Para el año 1982 las importaciones habían
sido una vez mas limitadas por el gobierno argentino, por lo cual las pickups medianas
japonesas ya no se ofrecían en el mercado. Su nicho era cómodamente ocupado por
los utilitarios de Peugeot prácticamente sin competencia.
Ningún vehículo de este tipo y con
tracción integral se vendía en el mercado local, hasta que la empresa Eniak
desarrolló su modelo Durango, que se convirtió en el primer utilitario de tracción
en las cuatro ruedas fabricado en serie en Argentina.
En el frontal de la carrocaría existía un gran spoiler inferior. Las ópticas eran provenientes del Gacel y la parrilla era de plástico de diseño específico.
La velocidad máxima era de 116 km/h y con el motor 1,8 desarrollaba una potencia de 76 caballos. Medía 4,70 metros de largo, 1,75 de ancho y 1,79 de alto. La caja medía dos metros de largo y la distancia entre ejes era de 2,80. Las suspensiones eran de ejes rígidos con ballestas tanto adelante como atrás. Los frenos delanteros eran de discos y los traseros de tambor.

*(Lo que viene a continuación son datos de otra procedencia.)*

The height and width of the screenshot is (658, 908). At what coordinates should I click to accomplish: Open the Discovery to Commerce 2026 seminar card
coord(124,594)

La miniatura es una muy linda sorpresa de la colección “Autos Inolvidables Argentinos 80-90” de Salvat. Aunque como suele suceder en el caso del fabricante de estas miniaturas, los diseños de los moldes inexplicablemente carecen de lógica en algunos casos. A pesar de tener como punto de partida las excelentes representaciones de los Dodge 1500/1800 tanto argentinos como brasileños, para realizar este modelo han partido desde cero, y la cabina, que debería ser idéntica a las de aquéllos, es bastante diferente, dificultando la relación con los mismos puestos lado a lado en la vitrina.
Tiene retoques de pintura en interiores y en la máscara negra de la parrilla.